In a mature valley or an old valley, the water spreads over the whole wide valley floor. The level space covered by water is called a flood plain. When the flood is over, the water flows slowly off the land. Then eroded materials such as clay and humus are left behind as sediment. Usually, flood plains are fertile farm land. From time to time they receive new deposits of soil that has been washed off higher ground. The flood plains of such rivers as the Nile in Egypt, the Ganges in India, and the Yangtze in China are noted for their rich land. Great centers of civilization have developed on each of these flood plains.

Most of the mud and sand carried by a stream never gets out on the flood plain. In old valleys, the water is often flowing so slowly that the eroded materials are deposited right in the stream bed. Where there are small obstructions in a river, the current is slowed down even more. So more soil settles here, and sand bars and mud bars begin to form around these small obstructions. When the river is low, trees and other plants grow on this soil. Their roots hold the soil in place. During floods more soil is deposited among the plants until large islands are formed.

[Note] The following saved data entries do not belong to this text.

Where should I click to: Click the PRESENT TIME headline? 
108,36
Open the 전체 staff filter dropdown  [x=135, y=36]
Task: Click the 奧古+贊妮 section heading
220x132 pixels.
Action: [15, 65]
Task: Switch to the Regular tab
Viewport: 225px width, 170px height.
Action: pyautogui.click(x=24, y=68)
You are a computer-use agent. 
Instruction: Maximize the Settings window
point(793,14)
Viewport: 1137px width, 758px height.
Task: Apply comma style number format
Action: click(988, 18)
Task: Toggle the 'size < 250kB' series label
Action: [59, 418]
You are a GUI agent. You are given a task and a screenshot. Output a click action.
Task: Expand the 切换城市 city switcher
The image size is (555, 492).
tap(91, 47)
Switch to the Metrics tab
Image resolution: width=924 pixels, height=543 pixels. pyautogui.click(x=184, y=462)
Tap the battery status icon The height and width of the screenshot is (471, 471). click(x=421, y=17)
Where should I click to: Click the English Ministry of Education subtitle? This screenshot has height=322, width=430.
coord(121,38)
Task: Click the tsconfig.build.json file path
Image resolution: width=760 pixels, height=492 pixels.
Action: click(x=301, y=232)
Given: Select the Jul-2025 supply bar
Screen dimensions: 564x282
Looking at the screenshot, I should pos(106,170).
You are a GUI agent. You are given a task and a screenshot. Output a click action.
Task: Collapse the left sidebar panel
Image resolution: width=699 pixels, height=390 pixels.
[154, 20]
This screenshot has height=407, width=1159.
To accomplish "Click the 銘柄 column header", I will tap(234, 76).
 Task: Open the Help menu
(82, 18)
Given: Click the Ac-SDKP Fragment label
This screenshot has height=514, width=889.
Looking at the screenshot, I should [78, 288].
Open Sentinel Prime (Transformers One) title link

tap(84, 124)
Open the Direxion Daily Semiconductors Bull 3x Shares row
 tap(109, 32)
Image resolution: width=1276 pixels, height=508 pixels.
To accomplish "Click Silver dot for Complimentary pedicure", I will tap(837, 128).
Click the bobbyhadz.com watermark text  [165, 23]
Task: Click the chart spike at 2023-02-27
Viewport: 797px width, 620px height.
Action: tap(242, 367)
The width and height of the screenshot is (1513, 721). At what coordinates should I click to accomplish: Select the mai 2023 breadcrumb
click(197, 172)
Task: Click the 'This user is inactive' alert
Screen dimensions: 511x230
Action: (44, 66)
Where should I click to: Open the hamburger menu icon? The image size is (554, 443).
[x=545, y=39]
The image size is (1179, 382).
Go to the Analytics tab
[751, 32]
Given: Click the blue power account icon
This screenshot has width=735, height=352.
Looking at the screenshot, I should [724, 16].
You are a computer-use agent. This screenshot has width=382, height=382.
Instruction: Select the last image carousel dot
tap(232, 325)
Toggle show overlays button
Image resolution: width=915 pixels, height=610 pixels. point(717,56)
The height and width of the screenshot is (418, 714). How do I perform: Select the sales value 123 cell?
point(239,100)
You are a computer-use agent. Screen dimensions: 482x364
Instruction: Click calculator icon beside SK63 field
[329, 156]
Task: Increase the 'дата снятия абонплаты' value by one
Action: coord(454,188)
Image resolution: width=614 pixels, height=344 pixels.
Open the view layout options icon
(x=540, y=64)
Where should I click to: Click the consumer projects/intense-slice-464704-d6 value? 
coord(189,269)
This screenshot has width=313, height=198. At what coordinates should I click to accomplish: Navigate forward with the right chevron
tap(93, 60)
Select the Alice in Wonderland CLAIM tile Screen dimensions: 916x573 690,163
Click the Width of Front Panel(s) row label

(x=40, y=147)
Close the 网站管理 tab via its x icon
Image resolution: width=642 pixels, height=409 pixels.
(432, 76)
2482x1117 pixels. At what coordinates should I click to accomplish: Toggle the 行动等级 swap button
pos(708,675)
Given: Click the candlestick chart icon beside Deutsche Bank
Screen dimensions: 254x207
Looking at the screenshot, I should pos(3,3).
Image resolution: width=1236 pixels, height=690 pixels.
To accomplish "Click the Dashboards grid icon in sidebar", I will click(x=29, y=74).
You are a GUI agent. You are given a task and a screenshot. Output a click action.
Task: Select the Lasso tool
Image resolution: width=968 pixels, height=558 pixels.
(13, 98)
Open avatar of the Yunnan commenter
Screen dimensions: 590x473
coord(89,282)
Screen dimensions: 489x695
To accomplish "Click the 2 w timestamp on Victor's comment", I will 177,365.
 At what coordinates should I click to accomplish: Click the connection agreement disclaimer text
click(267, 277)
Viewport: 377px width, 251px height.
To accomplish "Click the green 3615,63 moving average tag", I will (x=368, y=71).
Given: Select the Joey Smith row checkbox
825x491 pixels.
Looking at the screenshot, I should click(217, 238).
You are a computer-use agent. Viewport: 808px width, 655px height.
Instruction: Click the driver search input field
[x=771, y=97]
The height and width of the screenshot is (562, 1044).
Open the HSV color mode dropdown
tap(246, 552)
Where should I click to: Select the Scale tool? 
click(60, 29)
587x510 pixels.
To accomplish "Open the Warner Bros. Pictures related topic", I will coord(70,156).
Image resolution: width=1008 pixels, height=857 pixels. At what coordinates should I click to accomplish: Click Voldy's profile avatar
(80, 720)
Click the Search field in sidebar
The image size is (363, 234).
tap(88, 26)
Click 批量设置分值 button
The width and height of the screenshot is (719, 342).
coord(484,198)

Mud Island, near Memphis, Tennessee, where the Wolf River flows into the Mississippi, was formed in this way. Islands like this are a great hindrance to the boats that carry freight and passengers up and down rivers.

The Mississippi River carries a huge load of sediment. Each year it transports some 400 million tons of soil and gravel downstream. About 90 per cent of it is in the form of fine particles suspended in water. The rest, mostly heavier material, is dragged or rolled along the bottom. Yet there has been no noticeable building up of its bed or valley lands for thousands of years. This is because the large amount of sediment that is carried is hardly noticed in the huge volume of water.

When a river reaches a lake or an ocean, the flow of its water is checked. Then its load of sand and mud settles to the bottom. If there are no strong currents to remove the sand and mud, it forms a delta, or fan-shaped area of new land that projects into the water. Many famous rivers have built deltas on which great cities have grown up surrounded by rich farm lands. One of these deltas is at the mouth of the Nile. Here stand the great cities of Cairo and Alexandria. At one time the long narrow arm of the Gulf of Mexico extended all the way to the mouth of the Ohio River.

Now the delta of the Mississippi River reaches more than 200 miles out into the Gulf of Mexico.

The Mississippi River is continuing to push its delta on outward at the rate of 340 feet each year. Yet the delta has not been built up. Instead, the earth’s crust has sunk under the weight of piled-up sediment.

How Does Moving Water Change The Earth’s Surface?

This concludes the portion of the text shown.